Dear Rikard – Book Review
by Lene Ask
Translation: Agnes S.D. Langeland
Published by Centrala ISBN: 978-0-9929082-5-6
Review by Derek Brazell
Families relationships are complex, and the emotional attachments that exist between members can be smooth or strained – or both. Physical and emotional distances play a significant part in Lene Ask’s exploration of separation and restrained communication.
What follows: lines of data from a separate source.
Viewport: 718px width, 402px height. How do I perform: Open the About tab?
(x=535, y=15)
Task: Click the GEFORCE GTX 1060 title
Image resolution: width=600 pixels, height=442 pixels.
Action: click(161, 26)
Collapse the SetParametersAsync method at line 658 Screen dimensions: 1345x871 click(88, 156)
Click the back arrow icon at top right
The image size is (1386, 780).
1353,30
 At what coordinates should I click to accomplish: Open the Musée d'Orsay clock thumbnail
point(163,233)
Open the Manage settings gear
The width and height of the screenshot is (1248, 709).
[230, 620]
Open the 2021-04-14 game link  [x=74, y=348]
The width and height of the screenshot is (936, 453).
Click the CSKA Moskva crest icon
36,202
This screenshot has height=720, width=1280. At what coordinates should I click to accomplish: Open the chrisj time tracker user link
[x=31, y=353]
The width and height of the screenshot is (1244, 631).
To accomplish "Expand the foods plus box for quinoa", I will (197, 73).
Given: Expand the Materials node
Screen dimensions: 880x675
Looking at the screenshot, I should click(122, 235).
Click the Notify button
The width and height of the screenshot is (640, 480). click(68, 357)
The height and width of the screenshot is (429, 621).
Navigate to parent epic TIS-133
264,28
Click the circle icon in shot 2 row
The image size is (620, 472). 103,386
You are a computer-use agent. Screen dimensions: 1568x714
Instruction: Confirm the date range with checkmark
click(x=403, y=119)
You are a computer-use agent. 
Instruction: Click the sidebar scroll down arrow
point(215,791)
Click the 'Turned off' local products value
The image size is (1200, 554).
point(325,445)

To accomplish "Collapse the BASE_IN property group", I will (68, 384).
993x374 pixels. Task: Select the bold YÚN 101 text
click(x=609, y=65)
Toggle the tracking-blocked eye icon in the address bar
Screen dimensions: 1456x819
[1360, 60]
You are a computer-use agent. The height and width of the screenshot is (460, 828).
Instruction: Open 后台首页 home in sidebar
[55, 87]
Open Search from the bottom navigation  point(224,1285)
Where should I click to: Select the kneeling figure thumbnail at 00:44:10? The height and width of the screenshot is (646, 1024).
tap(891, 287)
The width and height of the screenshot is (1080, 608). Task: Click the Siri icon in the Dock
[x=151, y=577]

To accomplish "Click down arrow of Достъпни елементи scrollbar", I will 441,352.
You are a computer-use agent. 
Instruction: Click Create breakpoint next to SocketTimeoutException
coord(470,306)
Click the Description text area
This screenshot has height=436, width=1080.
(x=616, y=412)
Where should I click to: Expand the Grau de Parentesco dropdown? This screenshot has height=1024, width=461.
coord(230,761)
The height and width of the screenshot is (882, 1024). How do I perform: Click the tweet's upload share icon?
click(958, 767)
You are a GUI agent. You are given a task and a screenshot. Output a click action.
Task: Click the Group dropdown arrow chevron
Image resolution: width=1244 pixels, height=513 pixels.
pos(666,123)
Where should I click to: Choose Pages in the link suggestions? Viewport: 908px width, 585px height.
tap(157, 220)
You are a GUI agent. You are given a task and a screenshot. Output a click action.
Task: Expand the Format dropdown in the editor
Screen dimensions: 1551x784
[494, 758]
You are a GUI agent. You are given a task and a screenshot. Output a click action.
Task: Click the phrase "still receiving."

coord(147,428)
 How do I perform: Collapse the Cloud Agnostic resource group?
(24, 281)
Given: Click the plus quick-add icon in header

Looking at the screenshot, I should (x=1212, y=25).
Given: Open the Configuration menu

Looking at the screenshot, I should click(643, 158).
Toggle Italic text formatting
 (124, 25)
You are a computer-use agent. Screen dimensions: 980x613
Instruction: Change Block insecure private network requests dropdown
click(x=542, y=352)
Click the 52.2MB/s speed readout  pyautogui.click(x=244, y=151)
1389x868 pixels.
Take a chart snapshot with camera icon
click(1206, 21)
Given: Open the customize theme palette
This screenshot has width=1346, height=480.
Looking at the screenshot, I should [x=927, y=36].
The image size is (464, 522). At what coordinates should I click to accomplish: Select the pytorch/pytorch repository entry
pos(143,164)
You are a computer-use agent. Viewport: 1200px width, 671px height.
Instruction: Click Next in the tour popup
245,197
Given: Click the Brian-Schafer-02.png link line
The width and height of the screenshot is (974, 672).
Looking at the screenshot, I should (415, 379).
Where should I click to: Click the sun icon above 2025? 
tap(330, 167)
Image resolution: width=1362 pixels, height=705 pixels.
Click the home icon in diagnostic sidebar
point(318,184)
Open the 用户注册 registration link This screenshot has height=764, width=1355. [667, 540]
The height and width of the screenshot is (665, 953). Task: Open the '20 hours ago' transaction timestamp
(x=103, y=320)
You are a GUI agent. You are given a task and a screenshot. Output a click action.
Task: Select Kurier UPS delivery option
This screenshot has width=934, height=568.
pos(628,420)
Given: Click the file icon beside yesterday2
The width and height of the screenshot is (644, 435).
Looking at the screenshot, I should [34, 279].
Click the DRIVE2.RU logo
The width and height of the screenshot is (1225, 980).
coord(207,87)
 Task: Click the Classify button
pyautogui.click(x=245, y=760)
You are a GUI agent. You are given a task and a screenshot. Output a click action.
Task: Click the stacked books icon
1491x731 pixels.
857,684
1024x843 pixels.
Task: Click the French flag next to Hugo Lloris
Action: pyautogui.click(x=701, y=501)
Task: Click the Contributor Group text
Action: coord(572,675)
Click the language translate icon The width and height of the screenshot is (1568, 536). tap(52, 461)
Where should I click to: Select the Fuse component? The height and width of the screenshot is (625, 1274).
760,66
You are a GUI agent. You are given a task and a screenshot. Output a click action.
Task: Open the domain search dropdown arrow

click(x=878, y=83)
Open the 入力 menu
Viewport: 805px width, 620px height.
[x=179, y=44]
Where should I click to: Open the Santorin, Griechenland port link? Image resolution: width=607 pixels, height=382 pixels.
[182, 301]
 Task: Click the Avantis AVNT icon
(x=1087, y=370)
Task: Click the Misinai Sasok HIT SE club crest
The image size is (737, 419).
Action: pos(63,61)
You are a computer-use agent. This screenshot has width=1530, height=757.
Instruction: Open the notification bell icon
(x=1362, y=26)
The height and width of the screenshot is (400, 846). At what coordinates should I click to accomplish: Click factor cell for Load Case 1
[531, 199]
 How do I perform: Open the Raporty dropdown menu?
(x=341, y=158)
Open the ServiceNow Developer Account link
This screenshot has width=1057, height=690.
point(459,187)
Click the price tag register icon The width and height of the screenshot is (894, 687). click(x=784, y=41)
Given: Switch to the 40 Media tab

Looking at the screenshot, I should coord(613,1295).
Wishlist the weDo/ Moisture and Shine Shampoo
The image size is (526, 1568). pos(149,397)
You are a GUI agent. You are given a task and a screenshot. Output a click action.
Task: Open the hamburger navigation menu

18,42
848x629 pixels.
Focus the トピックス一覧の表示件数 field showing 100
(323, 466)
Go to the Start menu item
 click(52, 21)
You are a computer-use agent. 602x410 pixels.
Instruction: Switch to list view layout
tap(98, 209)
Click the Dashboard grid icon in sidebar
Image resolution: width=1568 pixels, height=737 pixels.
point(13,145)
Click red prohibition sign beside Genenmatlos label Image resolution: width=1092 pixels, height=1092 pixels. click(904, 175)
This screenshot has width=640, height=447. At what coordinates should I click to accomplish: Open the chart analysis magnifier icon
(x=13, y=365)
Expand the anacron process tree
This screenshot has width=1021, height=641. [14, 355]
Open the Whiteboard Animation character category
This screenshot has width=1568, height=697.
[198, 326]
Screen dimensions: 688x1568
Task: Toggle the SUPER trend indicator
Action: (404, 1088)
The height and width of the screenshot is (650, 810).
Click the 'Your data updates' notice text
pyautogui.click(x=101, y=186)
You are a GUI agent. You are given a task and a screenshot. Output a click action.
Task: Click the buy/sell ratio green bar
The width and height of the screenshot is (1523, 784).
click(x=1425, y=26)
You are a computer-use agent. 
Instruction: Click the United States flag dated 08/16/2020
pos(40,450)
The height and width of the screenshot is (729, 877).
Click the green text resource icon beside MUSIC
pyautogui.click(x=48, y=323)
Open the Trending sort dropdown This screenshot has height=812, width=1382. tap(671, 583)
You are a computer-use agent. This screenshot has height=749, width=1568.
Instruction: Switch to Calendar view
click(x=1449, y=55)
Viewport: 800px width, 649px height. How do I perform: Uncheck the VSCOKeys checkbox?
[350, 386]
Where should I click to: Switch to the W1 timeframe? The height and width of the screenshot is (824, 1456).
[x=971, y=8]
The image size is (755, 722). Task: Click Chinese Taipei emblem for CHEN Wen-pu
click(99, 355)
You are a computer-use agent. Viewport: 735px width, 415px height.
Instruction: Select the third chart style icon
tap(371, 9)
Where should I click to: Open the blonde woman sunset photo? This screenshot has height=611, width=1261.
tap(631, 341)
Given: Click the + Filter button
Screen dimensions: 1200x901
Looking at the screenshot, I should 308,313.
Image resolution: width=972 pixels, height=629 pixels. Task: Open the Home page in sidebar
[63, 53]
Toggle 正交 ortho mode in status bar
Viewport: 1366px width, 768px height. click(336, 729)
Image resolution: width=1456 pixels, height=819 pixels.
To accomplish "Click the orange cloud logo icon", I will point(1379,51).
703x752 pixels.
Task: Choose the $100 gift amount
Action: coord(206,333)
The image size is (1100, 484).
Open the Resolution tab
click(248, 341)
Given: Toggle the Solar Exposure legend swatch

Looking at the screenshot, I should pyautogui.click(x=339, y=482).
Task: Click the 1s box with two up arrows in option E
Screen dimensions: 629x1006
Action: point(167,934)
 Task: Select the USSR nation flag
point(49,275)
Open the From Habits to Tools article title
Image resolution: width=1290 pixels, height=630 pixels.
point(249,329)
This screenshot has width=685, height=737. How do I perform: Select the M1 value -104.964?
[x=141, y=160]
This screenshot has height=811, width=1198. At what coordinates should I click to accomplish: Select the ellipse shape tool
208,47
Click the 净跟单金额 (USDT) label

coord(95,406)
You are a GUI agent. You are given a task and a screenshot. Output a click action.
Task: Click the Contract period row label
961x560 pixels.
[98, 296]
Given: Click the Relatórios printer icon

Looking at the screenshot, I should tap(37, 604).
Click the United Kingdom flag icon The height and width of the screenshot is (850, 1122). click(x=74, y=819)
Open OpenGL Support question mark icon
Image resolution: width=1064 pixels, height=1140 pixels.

Depicting this with great subtlety, Ask brings depth to the painfully formal letters sent between a father and son across the world in the late nineteenth century over a ten year period. Many of us would struggle to imagine a separation of great distance and many years from a parent when still a young child, and Ask’s pencil drawings depict what is happening off the page, what’s not being said, and also discretely commenting on the stiffly penned words. “It is now many weeks since we had a letter from you…” father Jakobsen writes to his three children, left behind in Norway at a school for missionaries children after their mother had died following the whole family’s return from missionary life in Madagascar. Father is now back in that far off land with his new wife, whom he married a few years after the children’s mother died.
Rikard’s slight missives back to his parent reveal little, with his mentions of school grades giving no context to whether they are good or not – to his father’s written vexation. Emotion is revealed in his letters later on, as the length of separation appears to weigh more heavily on the now growing young man. Ask’s imagery moves from the literal to more involved depictions of the distance between the father and son. One sequence of a Madagacan peach tree disappearing under Norwegian snow, followed by the boy’s hands forming a peach shaped snowball, is a beautifully lyrical part of this impressive graphic novel.
This sensitive depiction of relationships and rarely revealed emotion offers a mature contemplation on lives lived over a century ago, that still speaks to an age where ways to communicate are available to all, but relationships still struggle with feelings that are difficult to express.